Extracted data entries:
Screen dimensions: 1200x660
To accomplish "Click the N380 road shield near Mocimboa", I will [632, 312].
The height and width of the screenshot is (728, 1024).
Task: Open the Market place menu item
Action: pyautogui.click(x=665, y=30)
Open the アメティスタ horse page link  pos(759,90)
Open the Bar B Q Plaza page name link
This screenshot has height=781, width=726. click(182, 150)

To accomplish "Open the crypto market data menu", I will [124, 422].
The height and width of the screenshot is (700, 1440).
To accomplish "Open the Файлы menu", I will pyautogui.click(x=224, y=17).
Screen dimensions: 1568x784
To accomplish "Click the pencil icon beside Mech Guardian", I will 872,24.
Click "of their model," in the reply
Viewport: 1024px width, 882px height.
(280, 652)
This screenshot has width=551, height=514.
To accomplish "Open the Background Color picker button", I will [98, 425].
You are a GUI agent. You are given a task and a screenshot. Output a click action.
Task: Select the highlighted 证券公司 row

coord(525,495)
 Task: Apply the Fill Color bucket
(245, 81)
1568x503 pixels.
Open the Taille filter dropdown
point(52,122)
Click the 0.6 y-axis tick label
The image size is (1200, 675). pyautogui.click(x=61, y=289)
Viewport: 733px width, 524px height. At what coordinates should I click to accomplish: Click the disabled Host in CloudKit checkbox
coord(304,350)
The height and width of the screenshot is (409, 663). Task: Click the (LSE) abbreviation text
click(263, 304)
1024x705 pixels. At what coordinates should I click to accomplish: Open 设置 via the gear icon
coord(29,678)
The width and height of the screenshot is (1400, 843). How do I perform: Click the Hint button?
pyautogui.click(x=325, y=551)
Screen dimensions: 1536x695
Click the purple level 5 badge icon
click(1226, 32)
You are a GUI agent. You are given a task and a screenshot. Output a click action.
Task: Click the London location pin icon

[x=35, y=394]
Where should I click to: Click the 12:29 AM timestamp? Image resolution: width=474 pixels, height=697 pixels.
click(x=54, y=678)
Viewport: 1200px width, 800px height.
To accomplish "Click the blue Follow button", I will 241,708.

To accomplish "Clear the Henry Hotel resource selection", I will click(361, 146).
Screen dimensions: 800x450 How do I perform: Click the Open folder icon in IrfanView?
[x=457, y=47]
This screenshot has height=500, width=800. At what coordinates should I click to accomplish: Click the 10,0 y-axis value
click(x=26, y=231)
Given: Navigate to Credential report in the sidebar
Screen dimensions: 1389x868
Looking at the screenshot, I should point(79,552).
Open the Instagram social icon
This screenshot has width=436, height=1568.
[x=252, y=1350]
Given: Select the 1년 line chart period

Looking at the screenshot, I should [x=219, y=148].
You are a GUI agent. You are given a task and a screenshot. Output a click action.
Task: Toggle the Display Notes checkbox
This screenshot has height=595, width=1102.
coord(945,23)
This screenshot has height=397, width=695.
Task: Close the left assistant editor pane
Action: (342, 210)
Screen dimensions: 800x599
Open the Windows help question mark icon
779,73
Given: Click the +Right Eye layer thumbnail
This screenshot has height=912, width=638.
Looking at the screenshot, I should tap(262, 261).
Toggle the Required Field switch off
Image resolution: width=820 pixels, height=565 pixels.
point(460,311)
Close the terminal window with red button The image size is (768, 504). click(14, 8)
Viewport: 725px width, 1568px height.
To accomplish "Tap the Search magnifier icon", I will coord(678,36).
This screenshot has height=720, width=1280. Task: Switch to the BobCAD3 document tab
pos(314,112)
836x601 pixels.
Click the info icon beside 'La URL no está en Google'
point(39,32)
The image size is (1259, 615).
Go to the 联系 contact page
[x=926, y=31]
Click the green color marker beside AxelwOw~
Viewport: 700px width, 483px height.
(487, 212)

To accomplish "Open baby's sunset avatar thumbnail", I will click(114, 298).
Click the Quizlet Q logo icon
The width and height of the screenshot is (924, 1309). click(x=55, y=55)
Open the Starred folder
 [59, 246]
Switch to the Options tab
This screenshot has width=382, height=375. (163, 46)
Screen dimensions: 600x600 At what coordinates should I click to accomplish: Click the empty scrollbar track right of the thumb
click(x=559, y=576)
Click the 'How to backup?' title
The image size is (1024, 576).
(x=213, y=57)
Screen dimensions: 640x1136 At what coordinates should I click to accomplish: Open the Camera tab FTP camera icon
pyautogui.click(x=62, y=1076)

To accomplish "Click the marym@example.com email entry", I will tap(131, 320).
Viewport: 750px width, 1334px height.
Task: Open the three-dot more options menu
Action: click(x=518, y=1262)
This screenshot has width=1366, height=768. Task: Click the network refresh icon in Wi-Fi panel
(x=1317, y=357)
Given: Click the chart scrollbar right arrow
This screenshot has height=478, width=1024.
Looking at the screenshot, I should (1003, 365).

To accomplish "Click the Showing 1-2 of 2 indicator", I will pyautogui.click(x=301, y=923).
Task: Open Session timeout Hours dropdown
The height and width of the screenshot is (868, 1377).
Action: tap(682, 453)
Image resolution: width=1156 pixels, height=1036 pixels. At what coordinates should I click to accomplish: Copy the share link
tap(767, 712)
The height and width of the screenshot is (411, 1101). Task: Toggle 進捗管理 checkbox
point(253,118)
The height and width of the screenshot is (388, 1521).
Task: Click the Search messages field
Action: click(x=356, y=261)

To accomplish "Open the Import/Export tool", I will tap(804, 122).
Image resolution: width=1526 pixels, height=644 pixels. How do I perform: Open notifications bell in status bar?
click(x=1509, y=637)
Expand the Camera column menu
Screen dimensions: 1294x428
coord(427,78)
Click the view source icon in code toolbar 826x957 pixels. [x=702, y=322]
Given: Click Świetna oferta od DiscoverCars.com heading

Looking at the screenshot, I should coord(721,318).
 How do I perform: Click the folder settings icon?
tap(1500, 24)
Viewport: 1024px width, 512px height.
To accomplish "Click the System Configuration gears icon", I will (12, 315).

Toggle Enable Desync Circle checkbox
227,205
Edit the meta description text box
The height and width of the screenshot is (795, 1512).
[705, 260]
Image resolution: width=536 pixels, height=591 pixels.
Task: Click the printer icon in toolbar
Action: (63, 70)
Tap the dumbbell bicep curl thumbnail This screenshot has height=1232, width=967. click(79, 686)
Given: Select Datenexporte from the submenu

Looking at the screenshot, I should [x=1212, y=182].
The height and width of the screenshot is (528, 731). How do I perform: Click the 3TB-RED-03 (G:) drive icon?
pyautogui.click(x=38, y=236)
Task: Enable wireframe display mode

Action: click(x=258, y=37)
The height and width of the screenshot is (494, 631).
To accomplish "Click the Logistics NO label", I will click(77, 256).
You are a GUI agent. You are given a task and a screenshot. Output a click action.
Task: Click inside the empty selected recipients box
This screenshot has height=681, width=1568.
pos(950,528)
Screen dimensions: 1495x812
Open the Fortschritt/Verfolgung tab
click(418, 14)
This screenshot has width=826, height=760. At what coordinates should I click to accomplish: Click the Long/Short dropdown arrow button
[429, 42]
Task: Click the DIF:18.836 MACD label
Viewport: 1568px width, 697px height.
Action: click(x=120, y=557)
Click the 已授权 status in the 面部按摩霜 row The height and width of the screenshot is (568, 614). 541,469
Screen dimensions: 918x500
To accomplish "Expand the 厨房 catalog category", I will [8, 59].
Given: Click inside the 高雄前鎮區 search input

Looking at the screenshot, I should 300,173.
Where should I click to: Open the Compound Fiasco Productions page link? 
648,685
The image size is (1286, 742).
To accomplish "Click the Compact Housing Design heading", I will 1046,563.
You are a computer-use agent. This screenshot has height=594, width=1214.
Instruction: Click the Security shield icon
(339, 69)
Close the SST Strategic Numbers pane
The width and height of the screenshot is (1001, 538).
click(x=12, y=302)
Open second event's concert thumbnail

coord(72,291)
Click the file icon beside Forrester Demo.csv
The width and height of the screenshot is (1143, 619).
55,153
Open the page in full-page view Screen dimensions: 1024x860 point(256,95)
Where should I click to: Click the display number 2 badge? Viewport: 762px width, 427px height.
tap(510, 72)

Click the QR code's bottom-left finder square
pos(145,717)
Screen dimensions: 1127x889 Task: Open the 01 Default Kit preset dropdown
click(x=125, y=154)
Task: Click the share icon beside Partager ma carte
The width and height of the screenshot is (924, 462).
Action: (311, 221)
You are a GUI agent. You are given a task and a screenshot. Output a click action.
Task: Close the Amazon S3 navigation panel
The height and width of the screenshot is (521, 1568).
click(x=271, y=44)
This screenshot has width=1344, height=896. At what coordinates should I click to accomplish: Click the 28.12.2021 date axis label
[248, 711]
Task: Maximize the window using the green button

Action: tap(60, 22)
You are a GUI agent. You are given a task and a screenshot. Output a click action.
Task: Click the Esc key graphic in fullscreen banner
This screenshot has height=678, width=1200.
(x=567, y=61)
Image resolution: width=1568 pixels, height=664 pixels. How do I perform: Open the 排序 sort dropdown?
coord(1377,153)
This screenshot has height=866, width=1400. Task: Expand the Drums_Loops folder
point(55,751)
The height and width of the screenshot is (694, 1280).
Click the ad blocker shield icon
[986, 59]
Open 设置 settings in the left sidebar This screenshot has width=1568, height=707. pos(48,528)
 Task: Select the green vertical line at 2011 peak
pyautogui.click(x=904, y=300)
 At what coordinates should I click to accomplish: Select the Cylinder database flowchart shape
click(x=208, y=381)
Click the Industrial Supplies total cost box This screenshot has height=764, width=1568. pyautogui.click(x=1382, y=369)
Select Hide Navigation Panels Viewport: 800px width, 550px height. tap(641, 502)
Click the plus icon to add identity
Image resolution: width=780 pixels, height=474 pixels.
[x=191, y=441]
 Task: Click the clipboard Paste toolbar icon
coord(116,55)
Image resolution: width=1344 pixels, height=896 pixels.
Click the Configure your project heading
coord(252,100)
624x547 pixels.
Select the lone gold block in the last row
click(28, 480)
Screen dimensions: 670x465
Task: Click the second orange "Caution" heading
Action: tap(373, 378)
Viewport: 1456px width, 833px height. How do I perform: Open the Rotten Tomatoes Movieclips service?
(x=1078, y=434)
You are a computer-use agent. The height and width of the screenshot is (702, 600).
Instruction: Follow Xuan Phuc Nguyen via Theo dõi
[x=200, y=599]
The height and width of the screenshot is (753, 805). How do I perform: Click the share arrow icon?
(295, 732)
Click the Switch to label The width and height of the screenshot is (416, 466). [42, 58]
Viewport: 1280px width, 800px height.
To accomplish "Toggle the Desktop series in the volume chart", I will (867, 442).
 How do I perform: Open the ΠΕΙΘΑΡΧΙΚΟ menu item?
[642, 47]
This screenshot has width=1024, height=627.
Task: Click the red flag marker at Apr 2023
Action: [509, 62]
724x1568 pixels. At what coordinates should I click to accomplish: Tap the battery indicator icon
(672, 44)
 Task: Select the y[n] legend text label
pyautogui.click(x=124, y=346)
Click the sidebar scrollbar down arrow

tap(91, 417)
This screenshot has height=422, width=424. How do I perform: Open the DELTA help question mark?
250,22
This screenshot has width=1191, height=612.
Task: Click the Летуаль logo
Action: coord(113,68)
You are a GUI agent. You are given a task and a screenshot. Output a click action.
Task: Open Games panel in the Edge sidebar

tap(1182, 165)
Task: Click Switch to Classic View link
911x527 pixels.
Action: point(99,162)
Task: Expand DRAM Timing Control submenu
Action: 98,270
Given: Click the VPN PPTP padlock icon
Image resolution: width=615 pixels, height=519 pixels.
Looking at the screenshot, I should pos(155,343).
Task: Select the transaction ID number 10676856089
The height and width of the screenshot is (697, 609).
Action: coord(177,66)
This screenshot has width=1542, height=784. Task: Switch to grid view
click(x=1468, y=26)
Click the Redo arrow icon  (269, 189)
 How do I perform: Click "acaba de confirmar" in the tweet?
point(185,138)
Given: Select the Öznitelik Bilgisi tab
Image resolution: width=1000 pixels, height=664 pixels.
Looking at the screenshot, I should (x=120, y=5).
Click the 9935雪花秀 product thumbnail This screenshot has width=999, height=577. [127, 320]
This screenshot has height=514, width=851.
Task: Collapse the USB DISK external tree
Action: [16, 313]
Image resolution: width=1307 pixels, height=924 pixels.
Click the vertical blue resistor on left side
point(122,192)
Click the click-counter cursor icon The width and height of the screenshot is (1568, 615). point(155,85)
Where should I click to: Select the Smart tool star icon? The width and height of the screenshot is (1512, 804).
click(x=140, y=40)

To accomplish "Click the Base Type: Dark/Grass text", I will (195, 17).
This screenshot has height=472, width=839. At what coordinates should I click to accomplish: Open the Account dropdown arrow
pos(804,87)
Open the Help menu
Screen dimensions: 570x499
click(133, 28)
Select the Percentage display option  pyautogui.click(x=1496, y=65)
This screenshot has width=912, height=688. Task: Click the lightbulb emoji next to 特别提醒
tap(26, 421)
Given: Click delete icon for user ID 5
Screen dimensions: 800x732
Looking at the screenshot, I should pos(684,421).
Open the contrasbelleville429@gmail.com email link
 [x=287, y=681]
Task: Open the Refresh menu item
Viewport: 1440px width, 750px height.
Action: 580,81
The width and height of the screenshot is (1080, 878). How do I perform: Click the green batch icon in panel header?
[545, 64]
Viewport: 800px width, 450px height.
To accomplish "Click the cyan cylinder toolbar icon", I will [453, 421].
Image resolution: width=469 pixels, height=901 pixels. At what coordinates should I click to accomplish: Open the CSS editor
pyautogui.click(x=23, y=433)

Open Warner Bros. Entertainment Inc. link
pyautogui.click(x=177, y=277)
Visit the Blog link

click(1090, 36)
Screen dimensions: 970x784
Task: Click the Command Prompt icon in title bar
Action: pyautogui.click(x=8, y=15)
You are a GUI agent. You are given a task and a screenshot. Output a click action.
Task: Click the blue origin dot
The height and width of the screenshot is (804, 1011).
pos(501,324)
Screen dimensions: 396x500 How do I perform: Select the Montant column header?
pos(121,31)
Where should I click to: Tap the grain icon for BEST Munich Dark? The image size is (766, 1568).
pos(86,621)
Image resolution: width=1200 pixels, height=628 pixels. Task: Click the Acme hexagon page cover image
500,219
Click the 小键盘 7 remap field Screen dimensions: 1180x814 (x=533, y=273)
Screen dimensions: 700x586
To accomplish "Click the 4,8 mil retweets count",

Exercise directions:
Taking the lines above, repeat exactly those from the line that contains "Open the Bar B Q Plaza page name link" through the line that contains "Screen dimensions: 1568x784", and both of those lines as well. Include nothing else.

Exercise solution:
Open the Bar B Q Plaza page name link
This screenshot has height=781, width=726. click(182, 150)

To accomplish "Open the crypto market data menu", I will [124, 422].
The height and width of the screenshot is (700, 1440).
To accomplish "Open the Файлы menu", I will pyautogui.click(x=224, y=17).
Screen dimensions: 1568x784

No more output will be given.